Quando o chamaram de bebê chorão
ou pobre ou gordo ou maluco,
e o tornaram um completo estranho,
você bebeu aquele ácido
e o ocultou." - Anne Sexton]

          Aos sete anos de idade eu já tinha tudo resolvido. Eu teria umas melhor amiga de cabelos brilhantes que dormiria na minha casa todo final de semana. Era o ano em que eu finalmente tiraria as rodinhas da minha bicicleta e seria como nos filmes: eu sairia pedalando mundo afora sem me desequilibrar nenhuma vez. Eu iria sorrir com o coração e caçar borboletas. Iria carregar sonhos na peneira e dominar o mundo. Não ter os dentes da frente e um cabelo escorrido não parecia ser tão ruim assim quando se carregava tantos sonhos na palma da mão como eu fazia.
              Aos doze anos de idade eu já tinha tudo resolvido. Não arranjei a tal da melhor amiga porque uma garota de cabelo curto e óculos sentou na minha frente e me ofereceu sua simpatia e lealdade ao invés da tal amizade eterna. Achei justo. Era o ano em que eu começaria a usar óculos e a ouvir músicas estranhas. Foi quando eu escrevi meu primeiro poema e recebi um olhar estranho da minha professora. Foi quando eu decidi que me apaixonaria por um cara que soubesse dos beatles e lesse todos os meus livros preferidos e que de alguma forma sorrisse com os olhos e me ajudasse a carregar todos os meus sonhos. Eu iria fazer novos amigos. Não iria me isolar e ficar sem falar com ninguém. Eu cumprimentaria as pessoas, ajudaria minha mãe em casa e iria as cultos de domingo. A minha vida tinha tudo para melhorar. Usar óculos de lentes grossas, ficar lendo no intervalo das aulas enquanto sorria sozinha não parecia ser tão ruim assim quando se carregava tantas expectativas na palma da mão como eu fazia. 
            Aos dezessete anos de idade eu já tinha tudo resolvido. Eu entraria na faculdade. Eu ia fazer medicina, não, direito, não, engenharia, não, administração, não. Eu não sabia o que eu faria exatamente. Mas eu entraria na faculdade. Não me apaixonei por um cara de sorriso brilhante e costas largas. O tal cara não conhecia Eleanor Rigby e não fazia o menor esforço para acompanhar meus improvisos emocionais, mas tinha um bom abraço e um coração confortável. Foi o ano que os amigos não couberam na palma da minha mão e tiveram que partir - cada um atrás da sua boa sorte. Foi o ano em que eu comecei a tomar pilulas brilhantes que faziam meu choro rarear e ajudavam a minha poesia a ganhar clareza. Foi quando meus livros mais infantis começaram a fazer sentido na minha cabeça de pedante-dona-do-mundo. Eu iria alcançar coisas novas. Eu iria sorrir e acenar com o peito aberto para quem quiser entrar, entrar. Tomar pilulas de felicidade e chorar de vez em quando não parecia tão ruim quando se fazia tantos planos como eu fazia. 

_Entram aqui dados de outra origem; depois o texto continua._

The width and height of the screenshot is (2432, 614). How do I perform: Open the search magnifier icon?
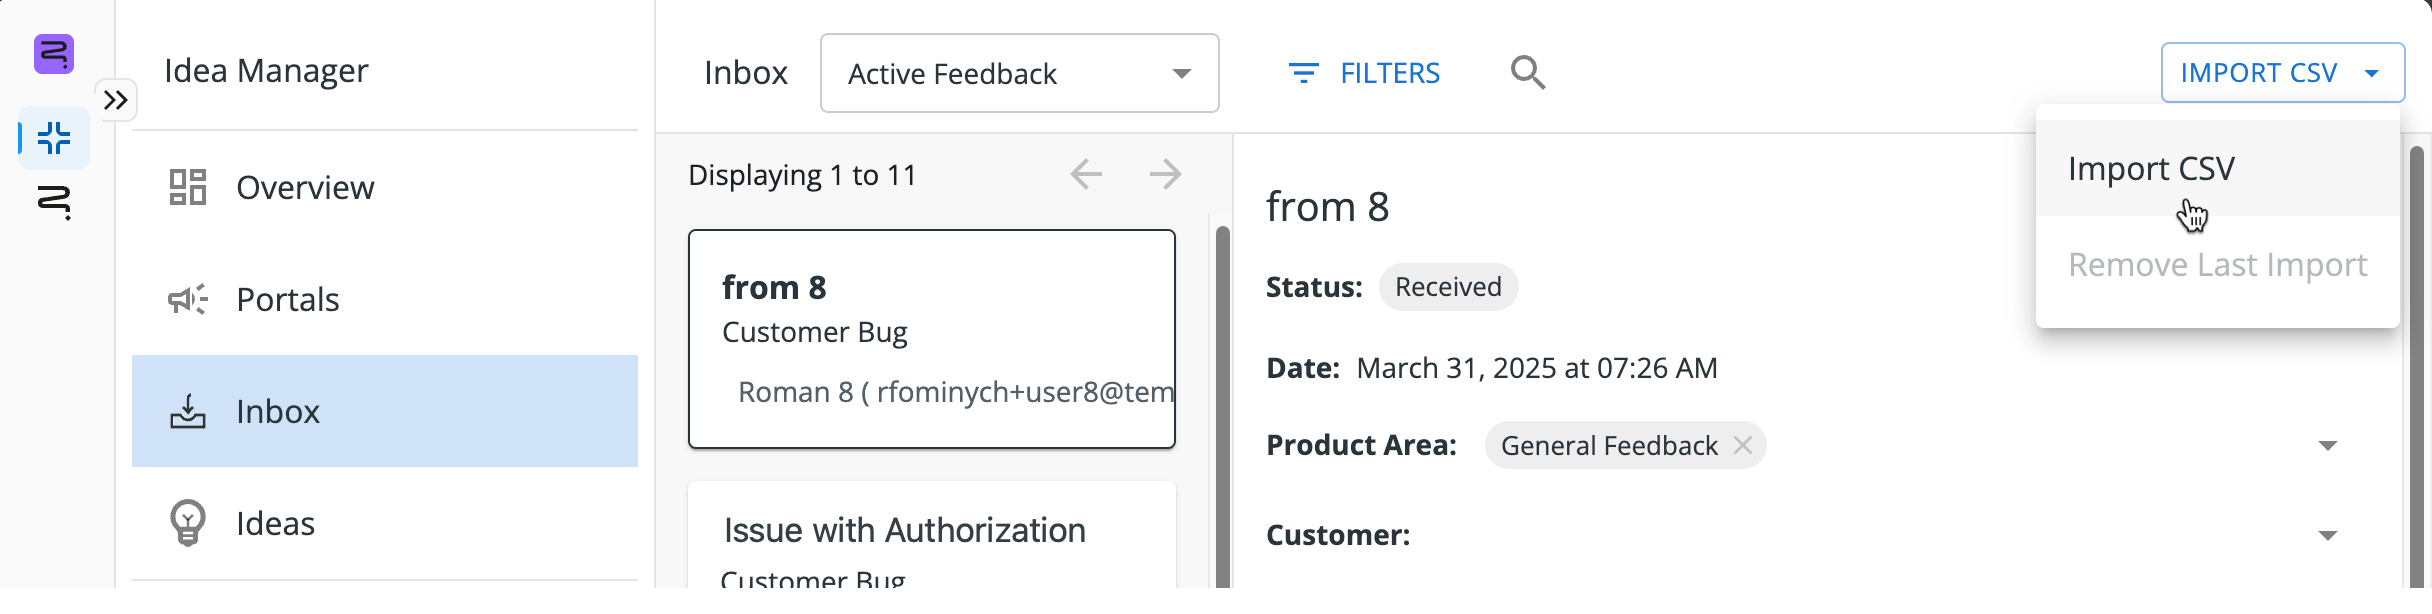1528,72
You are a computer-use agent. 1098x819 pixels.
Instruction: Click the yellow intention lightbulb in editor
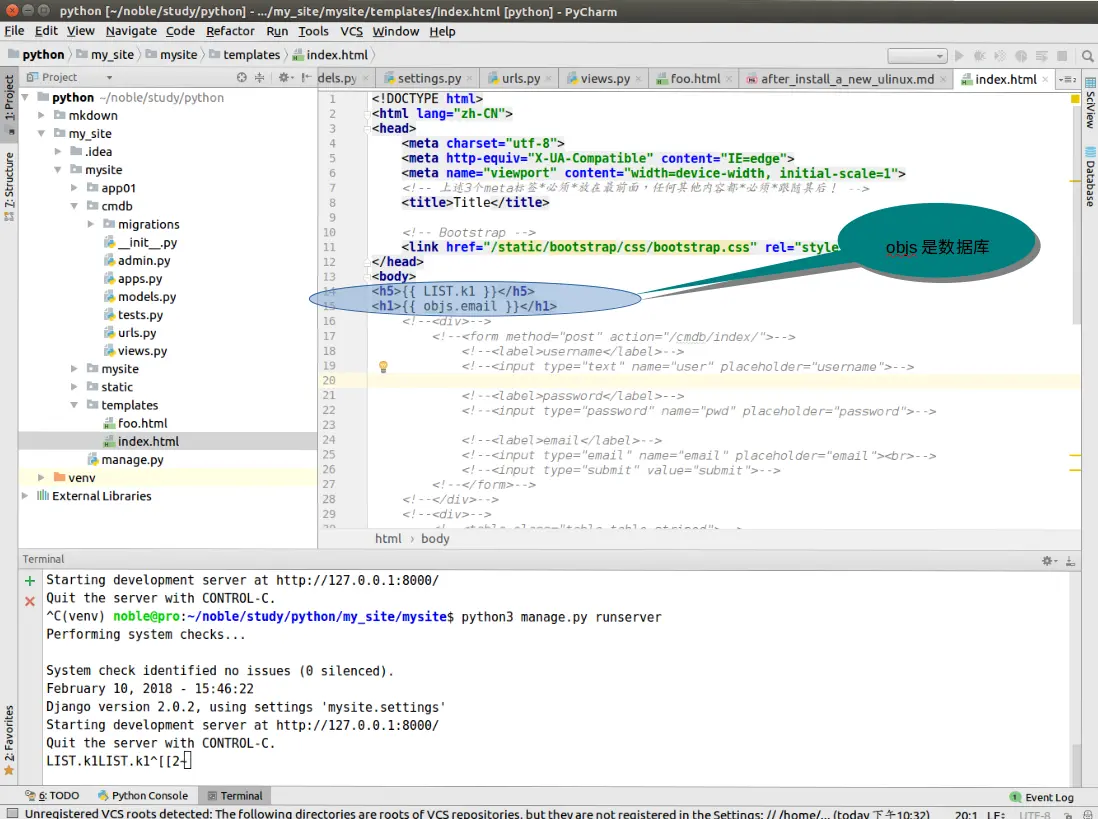click(382, 367)
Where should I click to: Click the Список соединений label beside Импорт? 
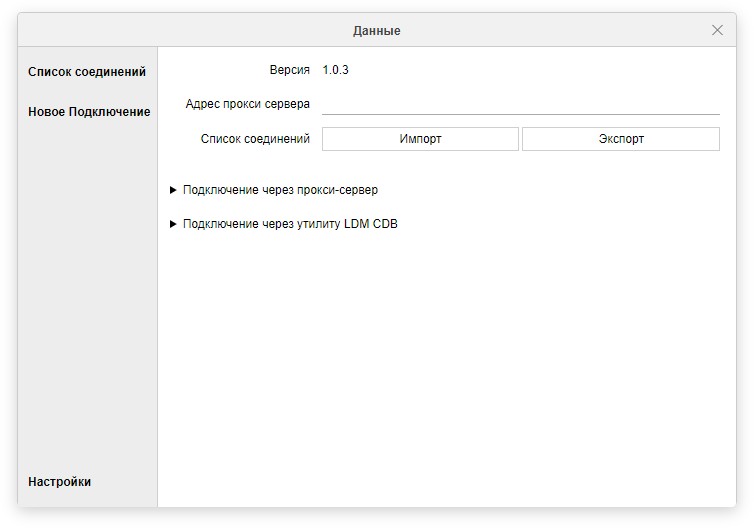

             Aos vinte e dois anos de idade eu já tinha tudo resolvido. Eu iria começar num emprego novo. Eu subiria montanhas e apagaria o numero dele do meu celular. Eu pararia de fumar. Eu voltaria a dançar e abriria minha alma em espacate para quem merecesse ficar - o que, cá entre nós, seria difícil de fazer. Eu poderia escrever um livro, não, poderia fazer uma outra faculdade, não, poderia ser professora, trabalhar como secretária, não, talvez eu devesse fugir com o circo ou voltar a caçar fadas. Foi o ano em que eu parei de tomar as pilulas brilhantes e comecei a tomar café sem açúcar. Foi o ano em que as possibilidades escorriam pelos meus dedos e eu não podia recolhê-las no chão. Foi o ano em que os amigos sumiram e eu tive que recomeçar. Talvez eu comprasse um carro. Talvez eu me mudasse e adotasse um cachorro ou um gato. Talvez eu pudesse sorrir para os meus vizinhos. Talvez o amor batesse em minha aorta de novo e dessa vez eu deixasse ele entrar e ficar para sempre. Talvez. Talvez. Talvez. Fumar e fazer promessas para o vento não parecia tão ruim quando se tinha só incertezas no bolso. 
                   Aos trinta anos, eu já tenho tudo resolvido. Não se preocupe.